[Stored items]
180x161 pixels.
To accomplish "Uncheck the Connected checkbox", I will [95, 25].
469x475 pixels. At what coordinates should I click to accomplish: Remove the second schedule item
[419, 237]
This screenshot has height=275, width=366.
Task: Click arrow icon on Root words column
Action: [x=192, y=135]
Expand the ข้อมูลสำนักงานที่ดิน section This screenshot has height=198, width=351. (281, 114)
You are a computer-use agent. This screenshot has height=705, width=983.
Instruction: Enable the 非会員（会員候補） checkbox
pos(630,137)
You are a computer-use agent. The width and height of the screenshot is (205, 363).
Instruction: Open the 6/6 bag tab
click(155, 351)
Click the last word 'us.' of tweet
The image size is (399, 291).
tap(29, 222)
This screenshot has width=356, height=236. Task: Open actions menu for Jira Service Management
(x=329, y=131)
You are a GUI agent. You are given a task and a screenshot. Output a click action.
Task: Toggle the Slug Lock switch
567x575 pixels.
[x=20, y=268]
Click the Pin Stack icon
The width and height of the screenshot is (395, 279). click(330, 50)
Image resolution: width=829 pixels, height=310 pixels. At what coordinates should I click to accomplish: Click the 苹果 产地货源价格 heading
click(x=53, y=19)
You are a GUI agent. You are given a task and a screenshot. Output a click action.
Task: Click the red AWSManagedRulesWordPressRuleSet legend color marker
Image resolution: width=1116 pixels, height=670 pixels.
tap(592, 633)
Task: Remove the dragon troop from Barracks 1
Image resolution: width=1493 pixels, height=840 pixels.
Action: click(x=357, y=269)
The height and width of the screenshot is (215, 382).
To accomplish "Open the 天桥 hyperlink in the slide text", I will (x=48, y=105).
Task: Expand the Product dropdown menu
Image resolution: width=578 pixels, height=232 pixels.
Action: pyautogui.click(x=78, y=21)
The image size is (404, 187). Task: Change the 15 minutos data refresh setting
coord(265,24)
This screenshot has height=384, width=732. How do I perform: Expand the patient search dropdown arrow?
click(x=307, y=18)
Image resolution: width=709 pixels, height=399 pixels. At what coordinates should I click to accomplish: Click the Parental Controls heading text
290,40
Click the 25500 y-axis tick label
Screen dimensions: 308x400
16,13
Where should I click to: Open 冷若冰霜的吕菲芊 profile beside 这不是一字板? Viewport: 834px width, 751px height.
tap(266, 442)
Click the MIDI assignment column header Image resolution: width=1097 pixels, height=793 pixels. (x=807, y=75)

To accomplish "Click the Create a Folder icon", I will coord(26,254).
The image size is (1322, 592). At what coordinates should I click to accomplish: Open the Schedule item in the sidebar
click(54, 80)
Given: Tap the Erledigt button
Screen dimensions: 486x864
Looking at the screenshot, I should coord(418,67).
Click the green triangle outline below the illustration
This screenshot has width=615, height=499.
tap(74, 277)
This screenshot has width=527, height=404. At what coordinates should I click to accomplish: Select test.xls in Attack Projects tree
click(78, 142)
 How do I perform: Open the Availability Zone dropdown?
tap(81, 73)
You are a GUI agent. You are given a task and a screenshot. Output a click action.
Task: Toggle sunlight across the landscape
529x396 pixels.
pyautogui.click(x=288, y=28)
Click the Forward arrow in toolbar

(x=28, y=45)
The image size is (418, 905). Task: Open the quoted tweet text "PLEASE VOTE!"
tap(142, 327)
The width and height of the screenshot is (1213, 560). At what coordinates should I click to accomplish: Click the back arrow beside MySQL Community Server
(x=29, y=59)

Goal of the exercise:
Copy each line of the data that includes the word "computer".

Answer to the problem:
You are a computer-use agent. This screenshot has height=705, width=983.
You are a computer-use agent. The width and height of the screenshot is (205, 363).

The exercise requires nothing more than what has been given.